**** SELECTED TEXT
Version 44 of Binary representation of numbers

Updated 2011-01-12 21:01:02 by Chad

Problem: how to convert numbers between their decimal and binary representation.

I.e., we are looking for a pair of procs {int2bits, bits2int} such that

  • int2bits 6 -> {1 1 0}
  • bits2int {1 1 0} -> 6

 package require Tcl 8.5
 proc bits2int {bits} {
    return [expr 0b[join $bits {}]]
 }

TS Caveat, negative integers are not always carefully handled (while {$i>0}...construct). As Lars H pointed out.


Richard Suchenwirth suggested in c.l.t.

 proc int2bits {i} {
     #returns a bitslist, e.g. int2bits 10 => {1 0 1 0} 
     set res ""
     while {$i>0} {
         set res [expr {$i%2}]$res
         set i [expr {$i/2}]
     }
     if {$res==""} {set res 0}
     split $res ""
 }
 proc bits2int {bits} {
     #returns integer equivalent of a bitlist
     set res 0
     foreach i $bits {
         set res [expr {$res*2+$i}]
     }
     set res
 }

Joseph Collard added optional field width:

 proc int2bits {i {digits {} } } { 
        #returns a bitslist, e.g. int2bits 10 => {1 0 1 0} 
        # digits determines the length of the returned list (left truncated or added left 0 ) 
        # use of digits allows concatenation of bits sub-fields 

        set res "" 
        while {$i>0} { 
                set res [expr {$i%2}]$res 
                set i [expr {$i/2}] 
        } 
        if {$res==""} {set res 0} 

        if {$digits != {} } { 
                append d [string repeat 0 $digits ] $res 
                set res [string range $d [string length $res ] end ] 
        } 
        split $res ""                           
 } 

MS: Another approach is using the binary command:

 proc int2bits {i} {
     #returns a bitslist, e.g. int2bits 10 => {1 0 1 0} 
     binary scan [binary format I1 $i] B* x
     split [string trimleft $x 0] {}
 }
 proc bits2int {bits} {
     #returns integer equivalent of a bitlist
     set bits [format %032s [join $bits {}]]
     binary scan [binary format B* $bits] I1 x
     set x
 }

Cameron Laird rightly noted the platform dependence of the "%032s" part. To correct that, do instead

     # Miguel wrote this.
 proc int2bits {i} {
     #returns a bitslist, e.g. int2bits 10 => {1 0 1 0} 
     binary scan [binary format I1 $i] B* x
     split [string trimleft $x 0] {}
 }

 set tmp [llength [int2bits -1]]
     # What is this!?  Despite newcomers' instinct that there is some
     # special @-related syntax for regular expressions, the subtlety
     # of this next computation is pointed elsewhere.  Think of it this
     # way:  bits2int is a function of *two* variables, operating in quite
     # different spaces.  Along with the "bits" argument, bits2int depends
     # on the arithmetic domain of operation, or the "width" (32-bit, 64-bit,
     # ...) of native computations.
********
* EXERCISE
Answer these questions about the page on binary representation of numbers:
(a) Who added an optional field width to int2bits?
(b) Which command does the approach credited to MS use?
(c) Who noted the platform dependence of the "%032s" part?
**** INFORMATION SUPPLIED
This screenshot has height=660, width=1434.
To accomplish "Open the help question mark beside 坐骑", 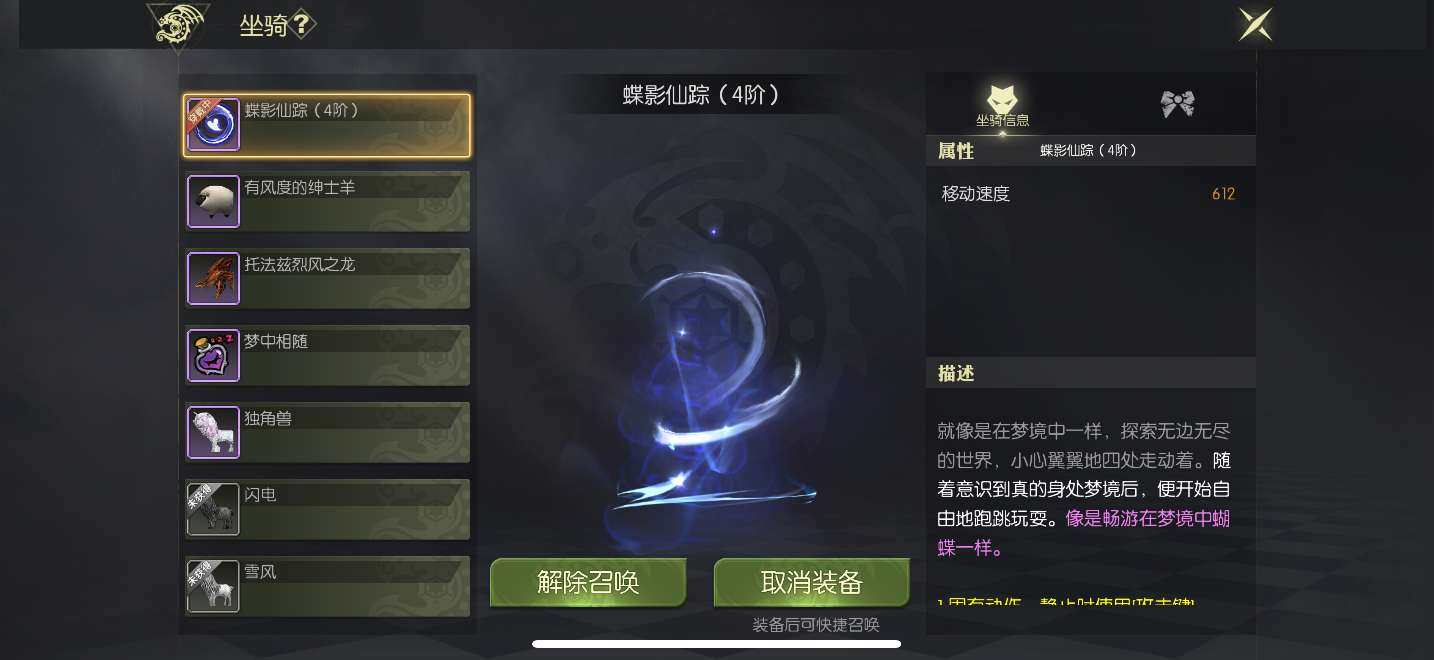I will point(303,25).
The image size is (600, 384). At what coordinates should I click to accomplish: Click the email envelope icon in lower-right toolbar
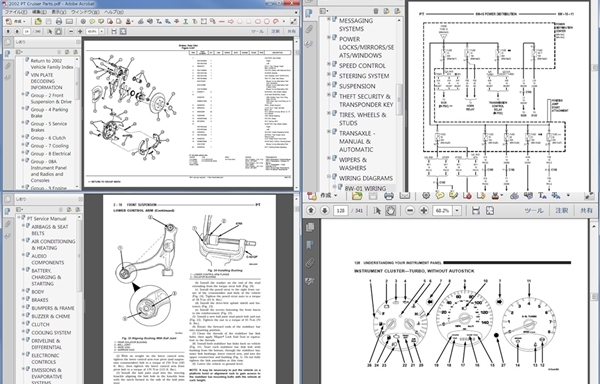405,196
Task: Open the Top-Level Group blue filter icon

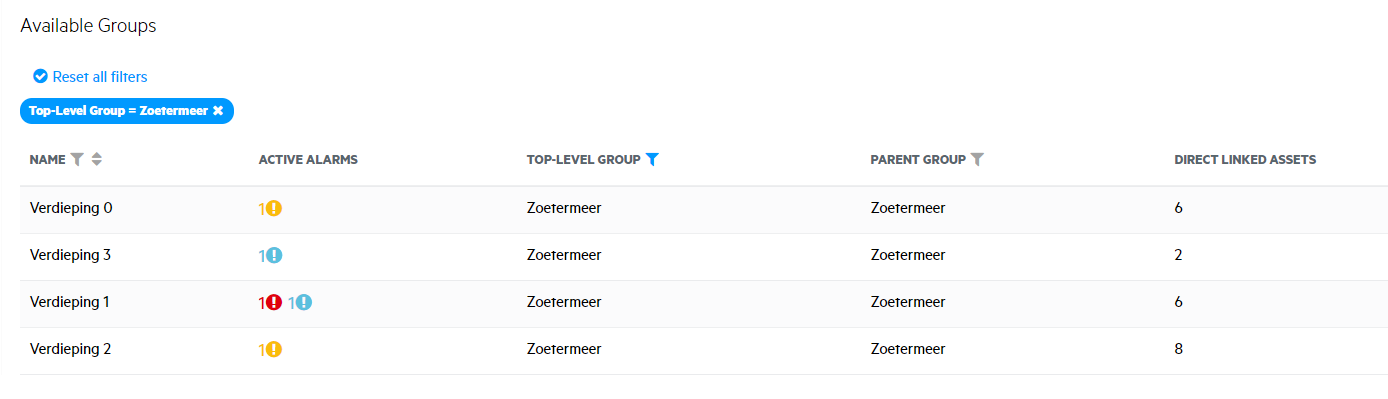Action: tap(652, 159)
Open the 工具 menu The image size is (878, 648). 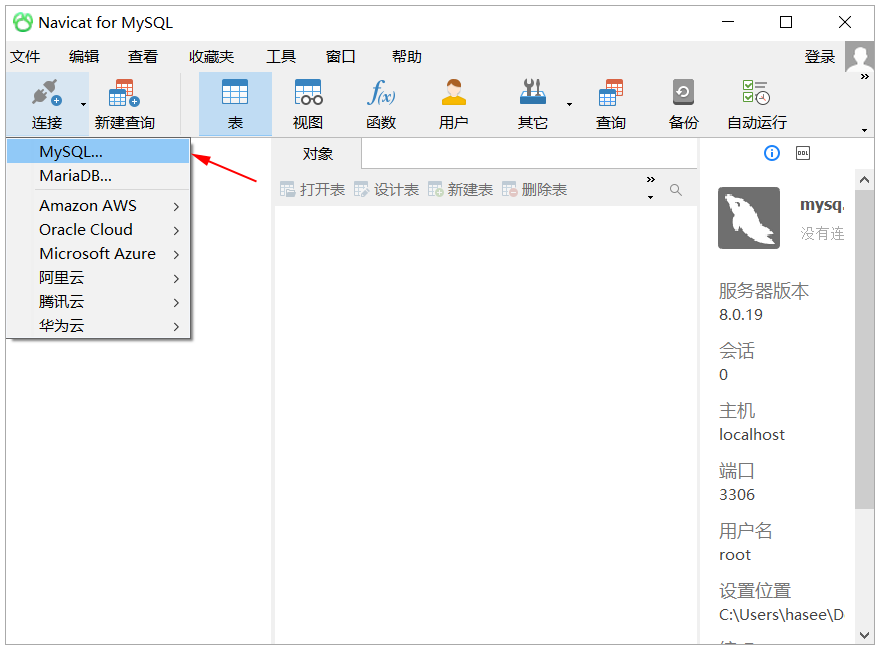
********
* OUTPUT
(a) Joseph Collard
(b) The binary command
(c) Cameron Laird